Saved data entries:
◆ ◆ ◆ ◆ ◆ ◆ ◆
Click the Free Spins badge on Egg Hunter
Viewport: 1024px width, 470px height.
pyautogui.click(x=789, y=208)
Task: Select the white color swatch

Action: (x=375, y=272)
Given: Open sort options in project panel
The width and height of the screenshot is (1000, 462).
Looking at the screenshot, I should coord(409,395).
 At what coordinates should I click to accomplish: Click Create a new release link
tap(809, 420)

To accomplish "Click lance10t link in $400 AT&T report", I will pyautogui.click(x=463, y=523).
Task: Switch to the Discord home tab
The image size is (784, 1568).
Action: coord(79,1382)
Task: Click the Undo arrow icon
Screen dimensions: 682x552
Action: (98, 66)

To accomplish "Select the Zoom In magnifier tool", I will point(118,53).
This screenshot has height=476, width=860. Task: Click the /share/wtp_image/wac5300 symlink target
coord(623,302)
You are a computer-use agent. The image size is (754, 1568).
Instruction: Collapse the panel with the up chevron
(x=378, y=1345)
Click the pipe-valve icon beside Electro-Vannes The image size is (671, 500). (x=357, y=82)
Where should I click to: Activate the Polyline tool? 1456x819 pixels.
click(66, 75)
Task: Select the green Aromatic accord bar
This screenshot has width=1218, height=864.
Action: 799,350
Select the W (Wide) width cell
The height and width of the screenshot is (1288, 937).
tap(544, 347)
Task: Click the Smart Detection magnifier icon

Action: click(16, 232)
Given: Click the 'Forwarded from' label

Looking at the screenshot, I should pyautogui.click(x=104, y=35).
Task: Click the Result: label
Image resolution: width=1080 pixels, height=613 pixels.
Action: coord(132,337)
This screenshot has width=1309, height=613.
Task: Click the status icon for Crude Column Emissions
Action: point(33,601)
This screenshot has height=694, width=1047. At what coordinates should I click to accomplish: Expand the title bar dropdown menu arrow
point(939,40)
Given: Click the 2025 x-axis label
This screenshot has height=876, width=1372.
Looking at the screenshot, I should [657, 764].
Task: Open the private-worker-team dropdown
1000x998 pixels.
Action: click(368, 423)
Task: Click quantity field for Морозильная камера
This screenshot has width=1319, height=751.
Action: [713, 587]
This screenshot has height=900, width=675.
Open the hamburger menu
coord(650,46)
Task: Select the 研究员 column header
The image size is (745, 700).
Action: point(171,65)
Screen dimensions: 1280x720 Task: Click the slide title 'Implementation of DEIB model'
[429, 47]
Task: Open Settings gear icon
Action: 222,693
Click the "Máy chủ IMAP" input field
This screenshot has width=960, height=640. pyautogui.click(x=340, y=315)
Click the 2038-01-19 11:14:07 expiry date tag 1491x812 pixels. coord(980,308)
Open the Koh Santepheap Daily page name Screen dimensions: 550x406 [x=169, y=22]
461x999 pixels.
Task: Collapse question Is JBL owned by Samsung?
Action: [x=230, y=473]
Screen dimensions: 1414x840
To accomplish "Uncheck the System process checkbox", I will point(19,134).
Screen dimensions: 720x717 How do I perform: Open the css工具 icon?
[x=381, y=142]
◆ ◆ ◆ ◆ ◆ ◆ ◆
» **AIM OF THE EXERCISE**:
Every record must be written out again without any change.

» **SOLUTION BELOW**:
Click the Free Spins badge on Egg Hunter
Viewport: 1024px width, 470px height.
pyautogui.click(x=789, y=208)
Task: Select the white color swatch

Action: (x=375, y=272)
Given: Open sort options in project panel
The width and height of the screenshot is (1000, 462).
Looking at the screenshot, I should coord(409,395).
 At what coordinates should I click to accomplish: Click Create a new release link
tap(809, 420)

To accomplish "Click lance10t link in $400 AT&T report", I will pyautogui.click(x=463, y=523).
Task: Switch to the Discord home tab
The image size is (784, 1568).
Action: coord(79,1382)
Task: Click the Undo arrow icon
Screen dimensions: 682x552
Action: (98, 66)

To accomplish "Select the Zoom In magnifier tool", I will point(118,53).
This screenshot has height=476, width=860. Task: Click the /share/wtp_image/wac5300 symlink target
coord(623,302)
You are a computer-use agent. The image size is (754, 1568).
Instruction: Collapse the panel with the up chevron
(x=378, y=1345)
Click the pipe-valve icon beside Electro-Vannes The image size is (671, 500). (x=357, y=82)
Where should I click to: Activate the Polyline tool? 1456x819 pixels.
click(66, 75)
Task: Select the green Aromatic accord bar
This screenshot has width=1218, height=864.
Action: 799,350
Select the W (Wide) width cell
The height and width of the screenshot is (1288, 937).
tap(544, 347)
Task: Click the Smart Detection magnifier icon

Action: click(16, 232)
Given: Click the 'Forwarded from' label

Looking at the screenshot, I should pyautogui.click(x=104, y=35).
Task: Click the Result: label
Image resolution: width=1080 pixels, height=613 pixels.
Action: coord(132,337)
This screenshot has width=1309, height=613.
Task: Click the status icon for Crude Column Emissions
Action: point(33,601)
This screenshot has height=694, width=1047. At what coordinates should I click to accomplish: Expand the title bar dropdown menu arrow
point(939,40)
Given: Click the 2025 x-axis label
This screenshot has height=876, width=1372.
Looking at the screenshot, I should [657, 764].
Task: Open the private-worker-team dropdown
1000x998 pixels.
Action: click(368, 423)
Task: Click quantity field for Морозильная камера
This screenshot has width=1319, height=751.
Action: [713, 587]
This screenshot has height=900, width=675.
Open the hamburger menu
coord(650,46)
Task: Select the 研究员 column header
The image size is (745, 700).
Action: point(171,65)
Screen dimensions: 1280x720 Task: Click the slide title 'Implementation of DEIB model'
[429, 47]
Task: Open Settings gear icon
Action: 222,693
Click the "Máy chủ IMAP" input field
This screenshot has width=960, height=640. pyautogui.click(x=340, y=315)
Click the 2038-01-19 11:14:07 expiry date tag 1491x812 pixels. coord(980,308)
Open the Koh Santepheap Daily page name Screen dimensions: 550x406 [x=169, y=22]
461x999 pixels.
Task: Collapse question Is JBL owned by Samsung?
Action: [x=230, y=473]
Screen dimensions: 1414x840
To accomplish "Uncheck the System process checkbox", I will point(19,134).
Screen dimensions: 720x717 How do I perform: Open the css工具 icon?
[x=381, y=142]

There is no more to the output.